"God bless you, Dan!" Sir Hugo had said, when they shook hands. "Whatever else changes for you, it can't change my being the oldest friend you have known, and the one who has all along felt the most for you. I couldn't have loved you better if you'd been my own-only I should have been better pleased with thinking of you always as the future master of the Abbey instead of my fine nephew; and then you would have seen it necessary for you to take a political line. However--things must be as they may." It was a defensive movement of the baronet's to mingle purposeless remarks with the expression of serious feeling.

When Deronda arrived at the Italia in Genoa, no Princess Halm-Eberstein was there; but on the second day there was a letter for him, saying that her arrival might happen within a week, or might be deferred a fortnight and more; she was under circumstances which made it impossible for her to fix her journey more precisely, and she entreated him to wait as patiently as he could.

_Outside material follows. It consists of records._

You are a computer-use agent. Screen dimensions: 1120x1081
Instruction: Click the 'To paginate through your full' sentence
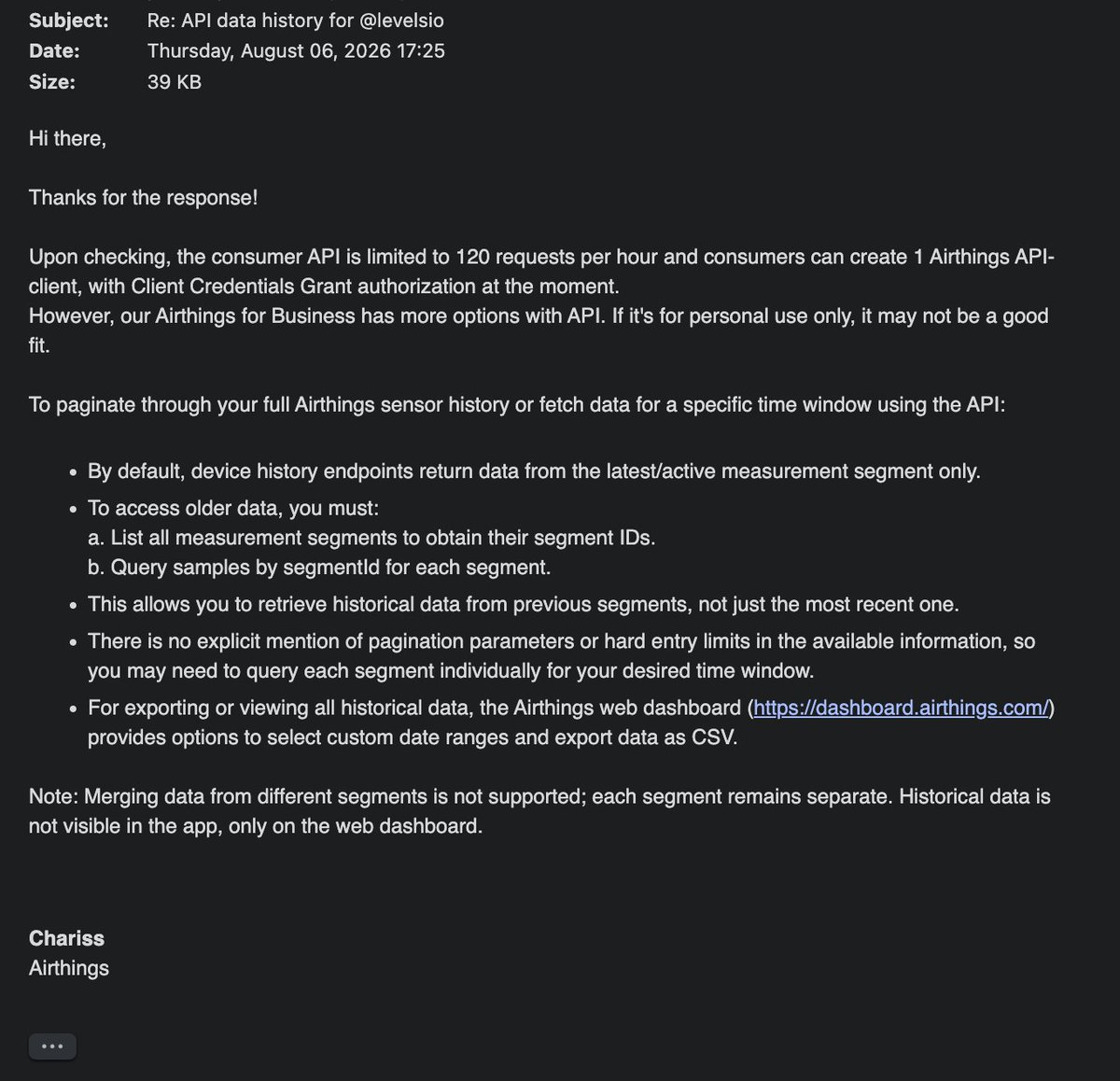tap(517, 404)
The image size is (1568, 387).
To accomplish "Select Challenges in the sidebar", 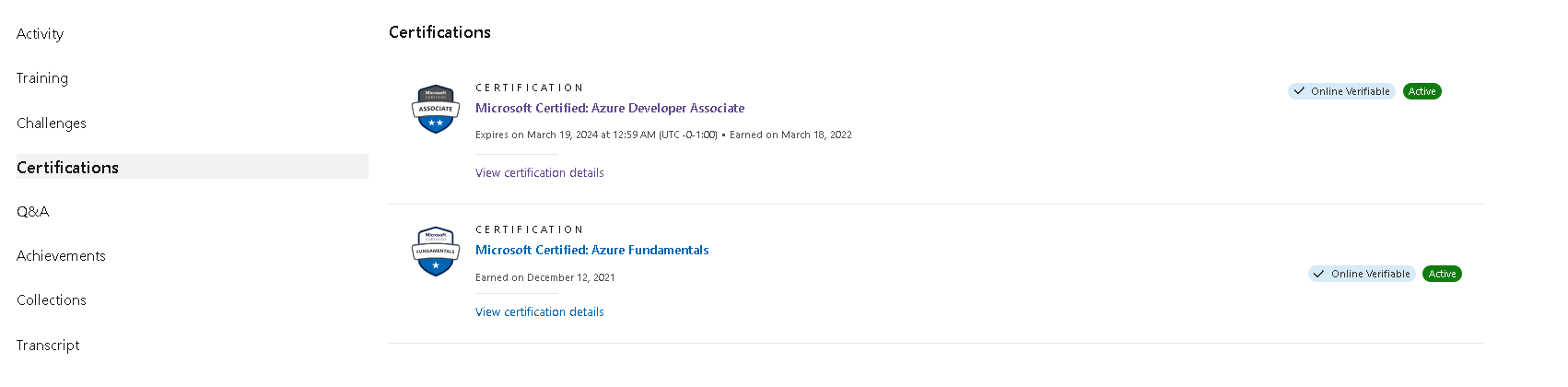I will point(52,123).
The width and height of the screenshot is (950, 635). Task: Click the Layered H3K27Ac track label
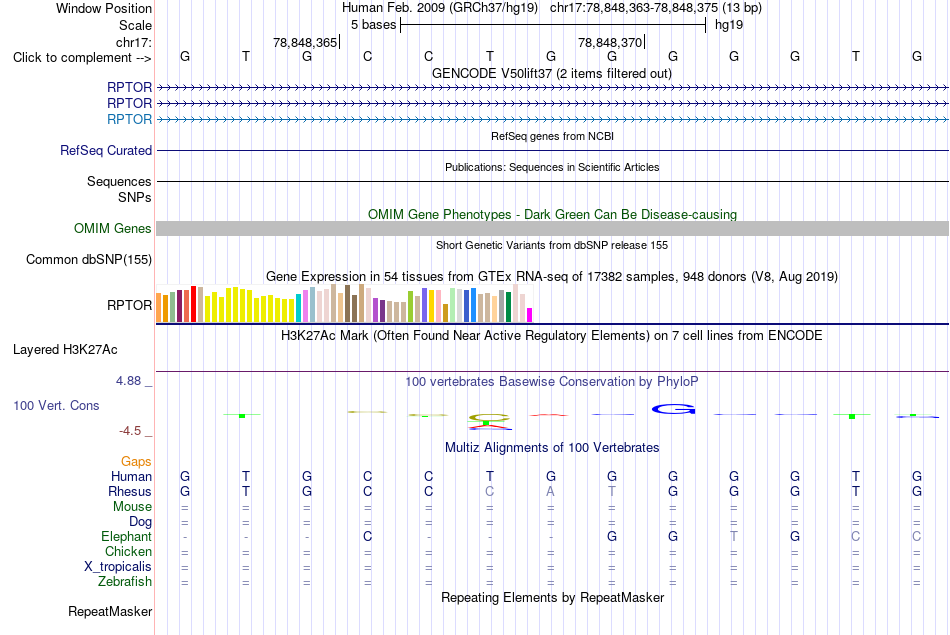65,350
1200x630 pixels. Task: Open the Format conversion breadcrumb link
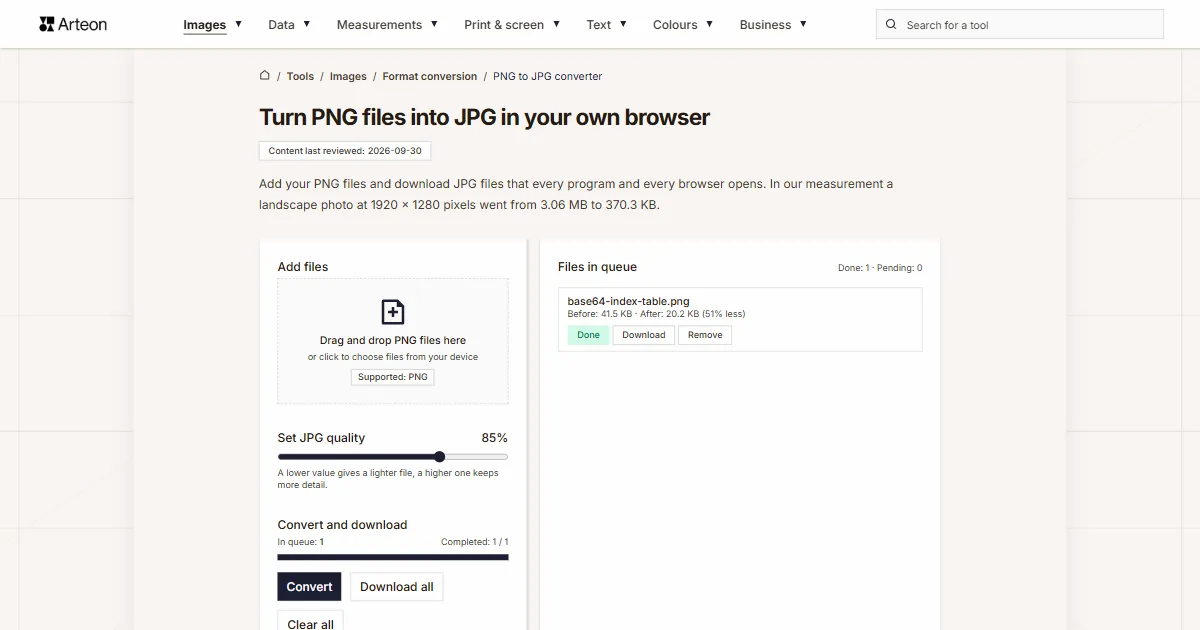coord(430,76)
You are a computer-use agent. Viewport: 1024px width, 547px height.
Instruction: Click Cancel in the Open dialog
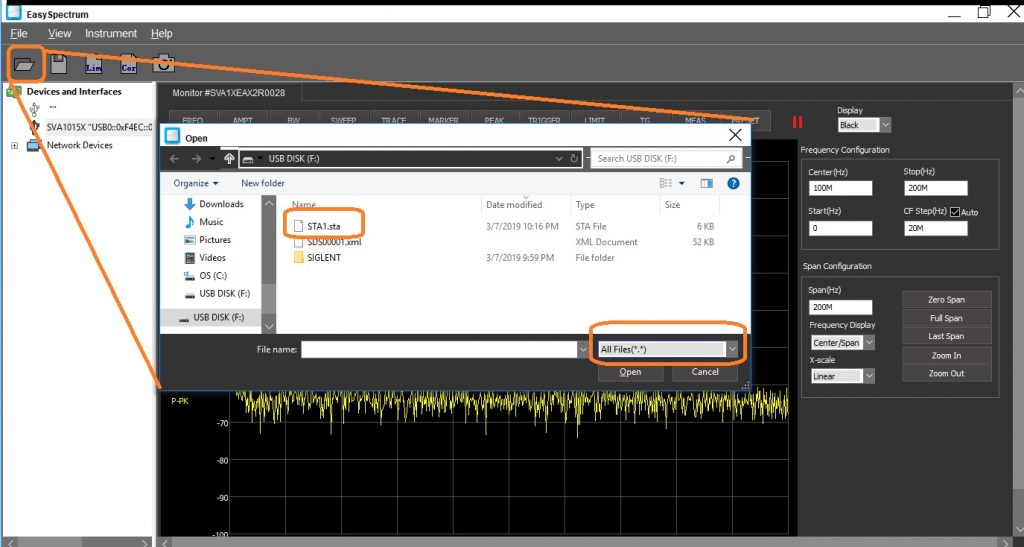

With this indefinite prospect of suspense on matters of supreme moment to him, Deronda set about the difficult task of seeking amusement on philosophic grounds, as a means of quieting excited feeling and giving patience a lift over a weary road. His former visit to the superb city had been only cursory, and left him much to learn beyond the prescribed round of sight-seeing, by spending the cooler hours in observant wandering about the streets, the quay, and the environs; and he often took a boat that he might enjoy the magnificent view of the city and harbor from the sea. All sights, all subjects, even the expected meeting with his mother, found a central union in Mordecai and Mirah, and the ideas immediately associated with them; and among the thoughts that most filled his mind while his boat was pushing about within view of the grand harbor was that of the multitudinous Spanish Jews centuries ago driven destitute from their Spanish homes, suffered to land from the crowded ships only for a brief rest on this grand quay of Genoa, overspreading it with a pall of famine and plague--dying mothers and dying children at their breasts--fathers and sons a-gaze at each other's haggardness, like groups from a hundred Hunger-towers turned out beneath the midday sun. Inevitably dreamy constructions of a possible ancestry for himself would weave themselves with historic memories which had begun to have a new interest for him on his discovery of Mirah, and now, under the influence of Mordecai, had become irresistibly dominant. He would have sealed his mind against such constructions if it had been possible, and he had never yet fully admitted to himself that he wished the facts to verify Mordecai's conviction: he inwardly repeated that he had no choice in the matter, and that wishing was folly--nay, on the question of parentage, wishing seemed part of that meanness which disowns kinship: it was a disowning by anticipation. What he had to do was simply to accept the fact; and he had really no strong presumption to go upon, now that he was assured of his mistake about Sir Hugo. There had been a resolved concealment which made all inference untrustworthy, and the very name he bore might be a false one. If Mordecai was wrong--if he, the so-called Daniel Deronda, were held by ties entirely aloof from any such course as his friend's pathetic hope had marked out?-- he would not say "I wish"; but he could not help feeling on which side the sacrifice lay.